The best restaurant was the Airport Restaurant, not inside the airport but next to it, is that Belapais? People at MAM just referred to it as the Airport Restaurant

The shops at MQB were cool, the Dairy Queen was the highlight

The Muaskar Al Mutarfa base in Rusail was full of expats, white Toyota Corollas, great pools and delicious food

The place to go...was SABCO! Simbad's for dinner!

Look up in the it a bird? is it a plane? Yes, it's a Golden Falcon Gulf Air Tri Star! Loved those planes

Al Fair at Christmas....

The lights and decorations along the highway for a visiting head of state, I remember when King Juan Carlos of Spain came in was all for him!

Watching Air India 747's and the little Oman Aviation planes land at Seeb from our balcony at MAM camp.

RC Cola, Miranda orange

The Princess restaurant by the mosque...the name of the mosque escapes me, but it wasn't the new one!
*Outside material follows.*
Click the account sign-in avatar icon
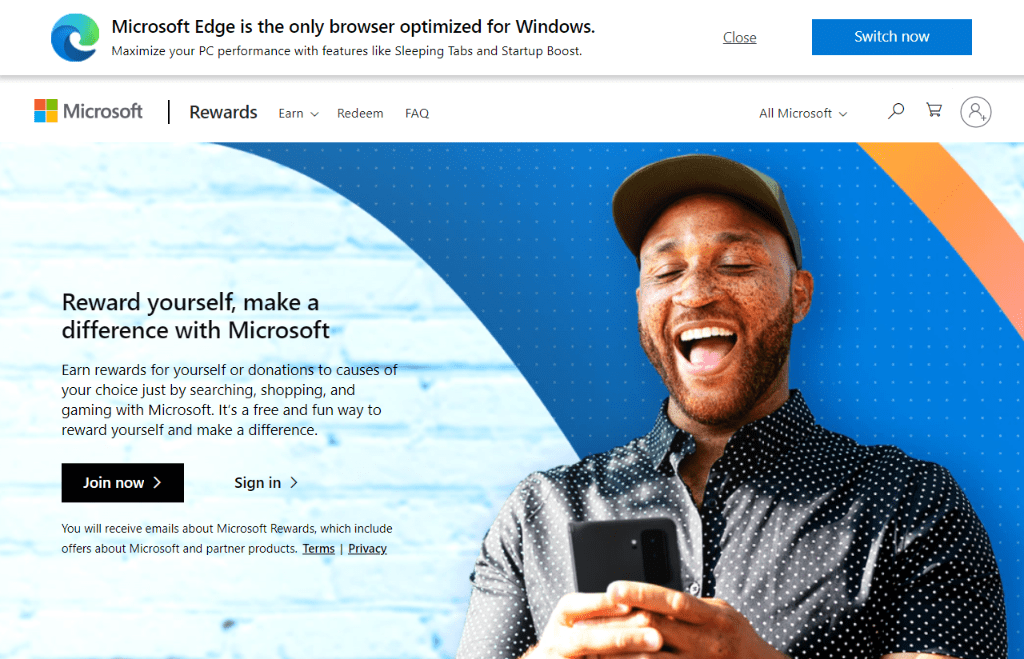The image size is (1024, 659). (976, 112)
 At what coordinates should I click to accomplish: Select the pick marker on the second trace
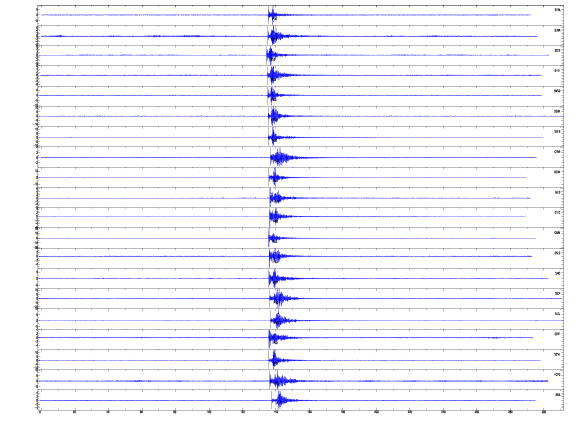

Omanis driving Mercedes Benz 500's with gaudy decorations and V shaped TV ariels on the back

Going on a banyan with a small navy patrol boat to what is now the Al Bandar beach

Loved it there. Miss it very much, went back with my wife and son last year and had a blast. My son was 5, so we had to adapt our holiday, as you do, ended up in Toys R Us at the Muscat City Centre, lunch at Chillis and then the next day had lunch at a lovely cafe in Medinat Qaboos, bright yellow, very cottage looking, but nice. We did cultural stuff to, but although people told me a lot will have changed, it still had a familiar feel, more buildings but the heart remains the same. Shame I couldn't get into MAM camp to see the old place. Hope someone is reading this, Oman is a great place!
For anyone interested in design, my website has a concept for Oman Rail....

Anonymous said...

nice post....but you did Muscat was not much different 6 years ago.

Today, it stands young, fresh and ambitious with a wise direction. It just needs a bit more time.

Muscat is beautiful in its own way and different from nearby cities like Dubai through the people it has. Just limit the number of exapts sat in bars and swearing as if they were in a deserted pub in Whitby (No Offense to the beautiful seaside town), Mr. Immigration Officer!

Point is, let’s keep Muscat as classy, clean, rich with heritage and modernisation as it’s always been.

I travelled a lot yet Muscat remains amongst my favourite few, besides Guildford in Surrey possibly.

Anonymous said...

The Ruwi hotel was the place for expats to meet after work.
I remember Wadi Shab was an overnighter with the route going up onto the Jebel before descending down to the gravel coast road.
Then there was the radar station built on the top of the jebel so you could no longer get to the top.
Shati Al Qurum (? by the intercon) was just roads and lamp posts for the longest time.
Sur and all the traditional boats being built - visiting in 2003 there were very few being built.
And what was the sailing club halfway between the de-salination plant and the airport ? As I remember it was sand and dunes otherwise.
Great memories

H Megginson said...

I will have to get my parents to check this site out as I was only 7/8 when we lived in Muscat in 1972. My dad worked for Cable and Wireless installing the phone system - I believe he made the first unofficial phone call to test the system back to us in the UK before we joined him (there was fighting in Salalah when he first went out so we didn't join him til later). I can't remember much but do remember staying at the Al Falaj hotel when we had a fire in our flat and getting ill from drinking the water there - the waiters used to fill your glasses for you and my brother and I thought that was brilliant so drank loads. I remember we used to travel in the back of an old landrover - no comfy seats, no seatbelts, just a couple of thin cushions which would slip off the metal benches and we'd bounce around quite happily. We used to wave at the traffic policeman on the roundabout into town and he'd always wave back. Our school put on Scheherezade as a joint venture with the German school there and I played the Sultan (not bad for a girl!).

More than anything I remember how friendly the people were, my brother was cute and blonde so he was a real hit. I was dark haired and bossy, the Americans out there called us Lucy and Linus which we didn't understand at the time because Peanuts hadn't reached the UK then.

I found this site by accident, it's brought back such memories! Thank you.